Abstract
Background
HIV has been associated with QT prolongation and it is believed this is from drug interaction as well as HIV infection. In vitro studies have showed that protease inhibitors block potassium channel HERG, suggesting that these drugs can cause drug-induced QT prolongation. Few case-reports have showed that protease inhibitors can cause drug-induced bradycardia, but data is still limited.
Objective
To describe the correlation between HIV infection and the duration of QT interval and to evaluate the effects that protease inhibitors-containing antiretroviral regime have on the duration of QT interval and cardiac frequency.
Methods
A cross-sectional study was made.
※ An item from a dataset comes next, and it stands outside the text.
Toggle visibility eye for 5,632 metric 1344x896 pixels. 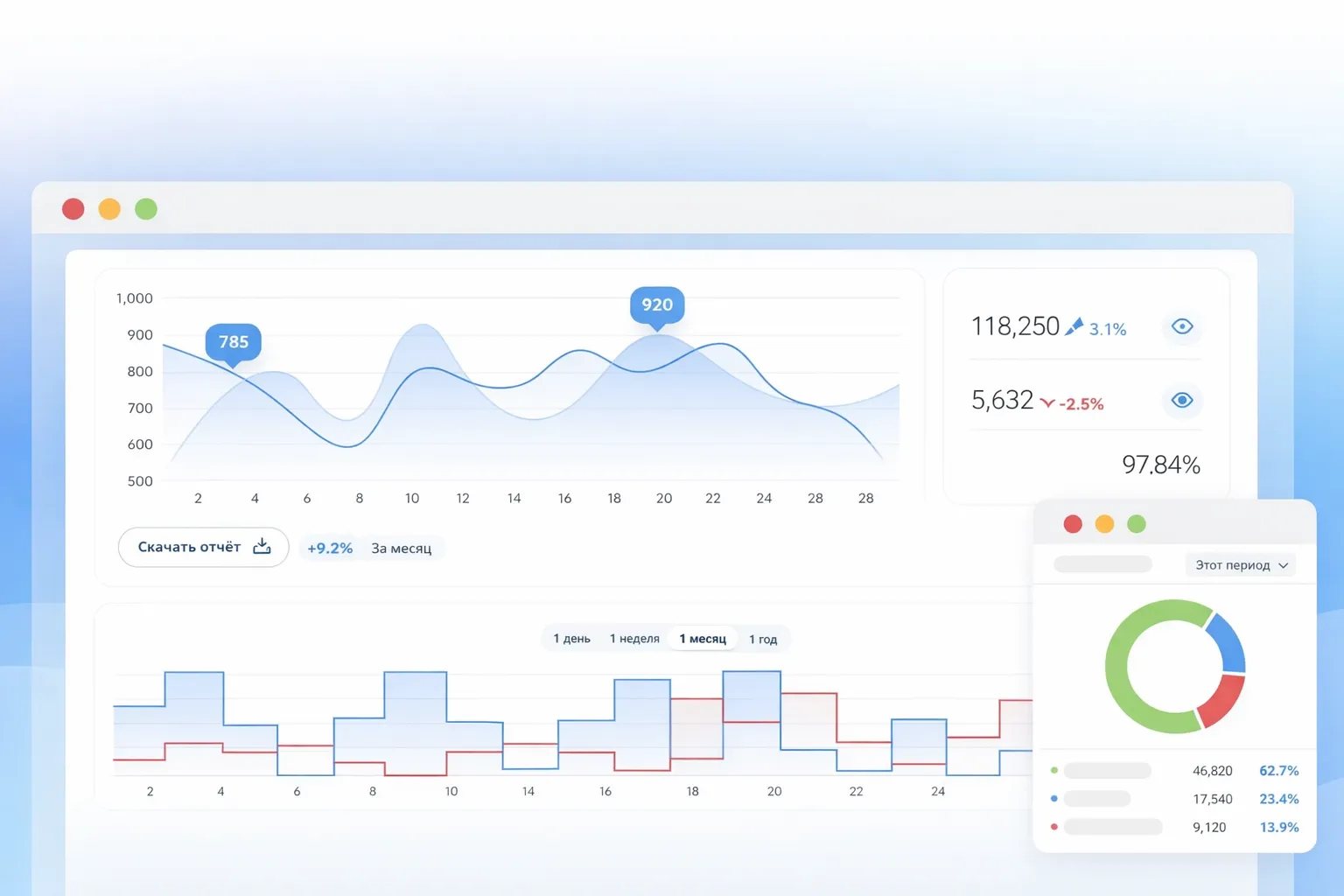coord(1182,400)
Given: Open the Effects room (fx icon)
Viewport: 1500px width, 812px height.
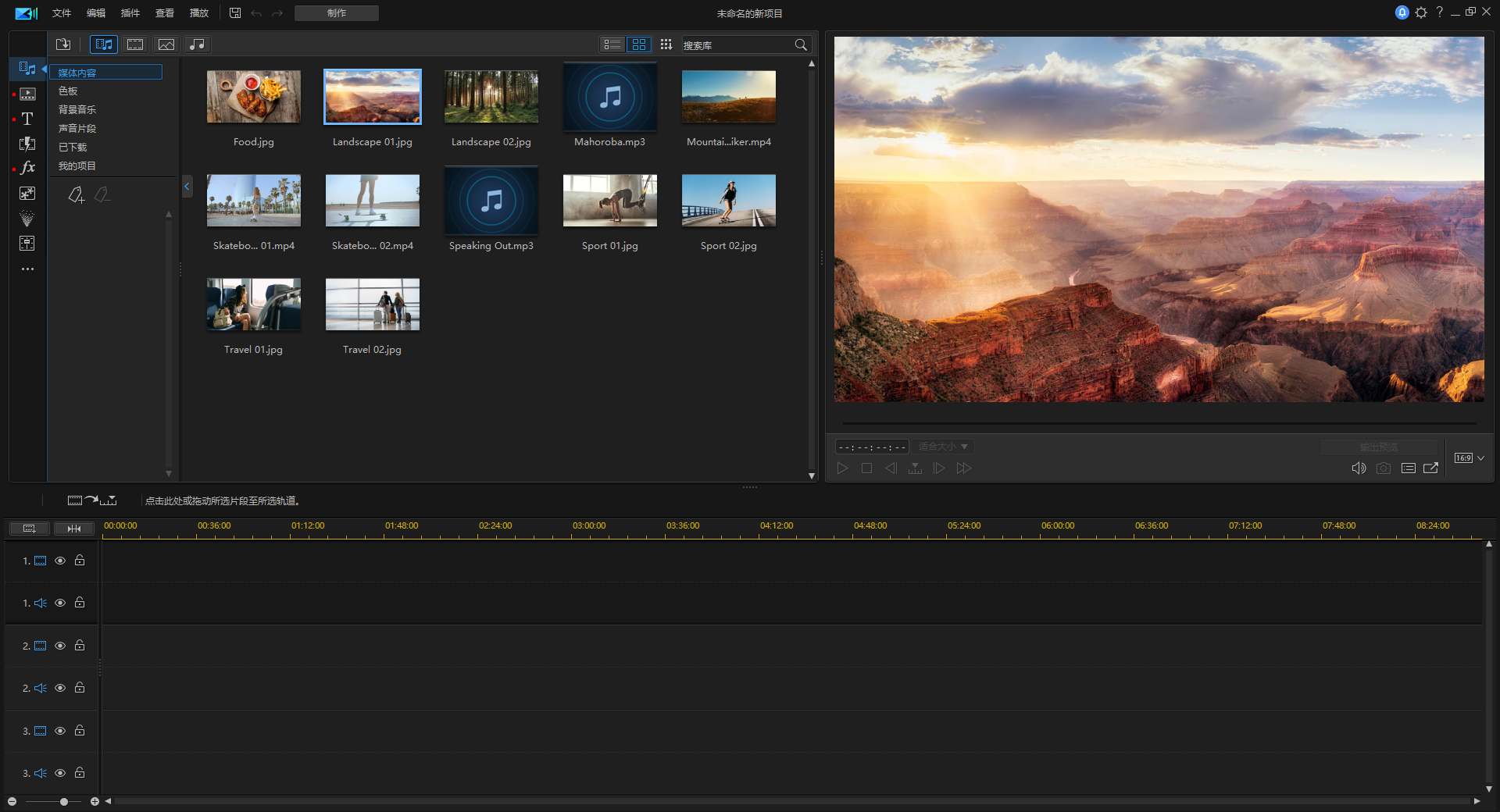Looking at the screenshot, I should (x=27, y=168).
Participants were assigned to 3 groups: HIV positive with antiretroviral therapy which included protease inhibitors (HIV+ with treatment), treatment-naïve HIV positive and HIV negative. None of the participants had past medical history of cardiovascular disease or use of known QT prolonging medication. 12-lead ECG were made to all participants. QT interval and cardiac frequency were measured to be compared between the 3 groups and the results were analyzed by the statistical test ANOVA.
Results
A total of 213 participants were enrolled, 84 in the HIV+ with treatment, 45 in the HIV+ treatment-naïve, and 84 HIV-. 63% of the participants were males. The treatment-naïve HIV+ group only had 5 female participants. This study did not find a relation between HIV infection or protease inhibitor use and an increase in the duration of QT interval in males. For females, this study found an association between HIV infection and longer QT interval duration, as seen in the mean of each group: 442.8 ms for treatment-naïve HIV+ group, 422.42 ms for protease inhibitor HIV+ with treatment group and 420.34 ms HIV- group. It was found that the use of antiretroviral regime with protease inhibitor was associated with a decrease in cardiac frequency, as seen in each group's cardiac frequencies: HIV+ with treatment group: 63.34 bpm, treatment-naïve HIV positive: 79.77 bpm and control group: 69.3 bpm.
Conclusion
We did not find correlation between HIV infection, the use of protease inhibitor-containing antiretroviral regime and QT interval prolongation in males, as opposed to females, where it was shown that QT interval duration is longer in the HIV+ treatment-naïve group. It was also observed that the use of protease inhibitor-containing antiretroviral regime was associated with a decrease in cardiac frequency.